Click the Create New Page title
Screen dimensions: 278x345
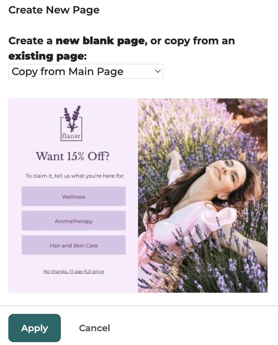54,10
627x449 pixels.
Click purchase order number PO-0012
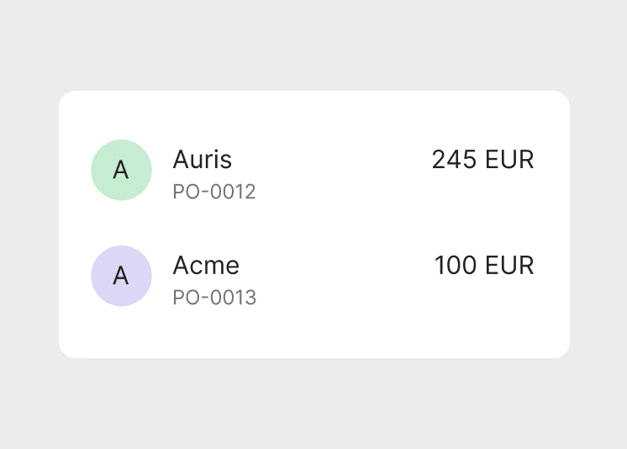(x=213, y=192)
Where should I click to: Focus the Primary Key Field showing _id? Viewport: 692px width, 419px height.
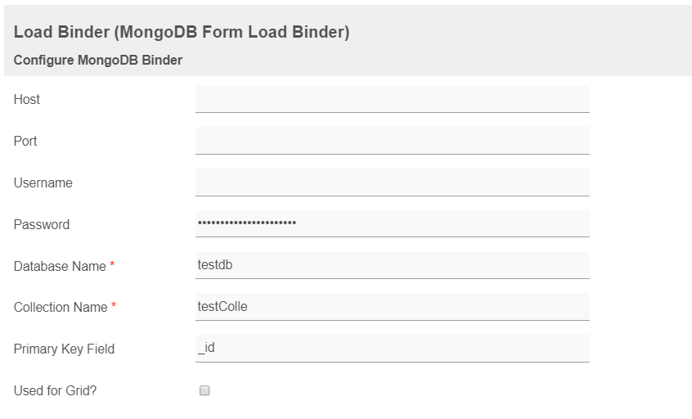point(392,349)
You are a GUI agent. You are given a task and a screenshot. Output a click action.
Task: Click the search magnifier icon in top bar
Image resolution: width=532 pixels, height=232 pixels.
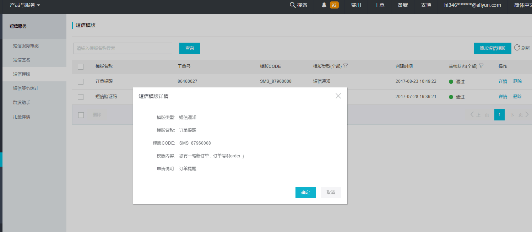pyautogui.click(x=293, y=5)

·····

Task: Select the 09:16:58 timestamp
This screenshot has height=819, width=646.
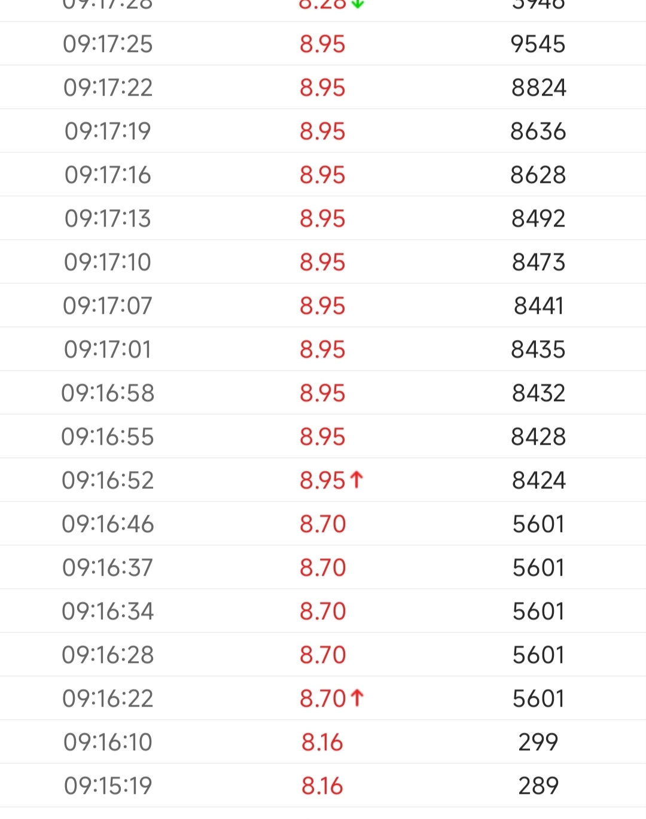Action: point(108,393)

·····

#### DIRECTIONS FOR THIS TASK
Without the pictures, give again exactly the lines above starting at the line containing "Click the Create New Page title" and ending at the line containing "You are a GUI".

#### EXERCISE RESULT
Click the Create New Page title
Screen dimensions: 278x345
54,10
627x449 pixels.
Click purchase order number PO-0012
(x=213, y=192)
Where should I click to: Focus the Primary Key Field showing _id? Viewport: 692px width, 419px height.
point(392,349)
You are a GUI agent. You are given a task and a screenshot. Output a click action.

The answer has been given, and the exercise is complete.